Harriet Matilda Slade (1864 – 1946)

Harriet Matilda Slade was born on in about 1864, the second youngest of William and Sarah’s 11 children. James and Harriet Matilda married on 19 December 1886 in Wentworth, New South Wales and would have four children of their own. As was common during the 1800’s their first son John Albert would die at birth in 1887. Harriet would go on to have three more children; Issac John, George Frederick and May Emma Elizabeth.

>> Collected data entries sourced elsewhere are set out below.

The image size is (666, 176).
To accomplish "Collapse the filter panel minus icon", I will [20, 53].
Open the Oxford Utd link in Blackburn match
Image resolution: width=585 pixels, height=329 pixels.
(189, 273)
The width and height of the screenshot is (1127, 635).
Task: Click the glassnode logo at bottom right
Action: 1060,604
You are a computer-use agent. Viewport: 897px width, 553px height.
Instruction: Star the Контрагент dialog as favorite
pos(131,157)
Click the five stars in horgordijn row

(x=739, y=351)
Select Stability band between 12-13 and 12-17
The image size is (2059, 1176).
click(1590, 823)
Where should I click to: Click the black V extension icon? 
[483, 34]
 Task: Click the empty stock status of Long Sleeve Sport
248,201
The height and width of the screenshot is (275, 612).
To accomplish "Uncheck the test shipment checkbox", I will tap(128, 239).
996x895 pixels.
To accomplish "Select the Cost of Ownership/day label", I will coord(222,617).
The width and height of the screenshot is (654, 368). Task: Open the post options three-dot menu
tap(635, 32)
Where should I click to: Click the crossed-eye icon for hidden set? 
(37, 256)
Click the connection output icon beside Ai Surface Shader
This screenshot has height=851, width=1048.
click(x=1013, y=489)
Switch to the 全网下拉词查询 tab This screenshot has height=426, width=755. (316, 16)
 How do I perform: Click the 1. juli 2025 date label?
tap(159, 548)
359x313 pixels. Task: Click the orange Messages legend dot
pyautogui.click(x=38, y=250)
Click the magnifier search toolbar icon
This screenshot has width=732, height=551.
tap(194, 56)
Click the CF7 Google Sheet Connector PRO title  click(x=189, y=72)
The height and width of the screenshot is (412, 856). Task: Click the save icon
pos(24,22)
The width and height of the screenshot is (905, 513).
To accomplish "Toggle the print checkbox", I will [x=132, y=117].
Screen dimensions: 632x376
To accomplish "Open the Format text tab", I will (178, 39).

James was well known in the district of Mildura, where they both lived for many years. As a bullock driver, James would work for the Chaffey brothers and be contracted to build the irrigation channels that support the agricultural farmlands surrounding Mildura to do this day. He was recognised as a pioneer of the district following his death on 14 October 1923 after an illness which resulted in blood poisoning and a partial amputation of his arm. Harriet would go on to live another 23 years after her husbands death.

Harriet and daughter May Emma Elizabeth would go on to support her son, George Frederick, in raising his young children; Hazel Frederena, Charles and John Edward, after their mother Elizabeth Cramp left the family home and her husband and children behind.

Harriet Matilda would pass away on 9 September 1946 in Mildura. In her obituary, like her husband, she was recognised as a pioneer of the Mallee district having resided in Mildura for over 60 years.

While researching her husband James, I came across a portrait of Harriet on My Heritage and felt a sense of pride and enjoyment in seeing her for the first time and thinking how beautiful she was. I have only found a small photograph of James from the book in which he is mentioned, Mildura Calling, so it was fulfilling to find a photograph of his wife. Having been in contact with a cousin who I found through Ancestry.com I hope between the two of us we can eventually find a portrait of James and be able to also put a face to his name.

References:

England, Select Births and Christenings, 1538-1975, Jacobus Robinson, 11 August 1848. Provo, UT, USA: Ancestry.com Operations, Inc., 2014.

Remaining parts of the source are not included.